● **SUPPLIED RECORDS**:
=====

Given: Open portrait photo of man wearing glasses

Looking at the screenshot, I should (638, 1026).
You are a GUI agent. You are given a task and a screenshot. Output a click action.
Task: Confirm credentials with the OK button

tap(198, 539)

=====

● **THE PROBLEM**:
Reproduce every entry above. Make each line identical to the original.

● **SOLUTION BELOW**:
Given: Open portrait photo of man wearing glasses

Looking at the screenshot, I should (638, 1026).
You are a GUI agent. You are given a task and a screenshot. Output a click action.
Task: Confirm credentials with the OK button

tap(198, 539)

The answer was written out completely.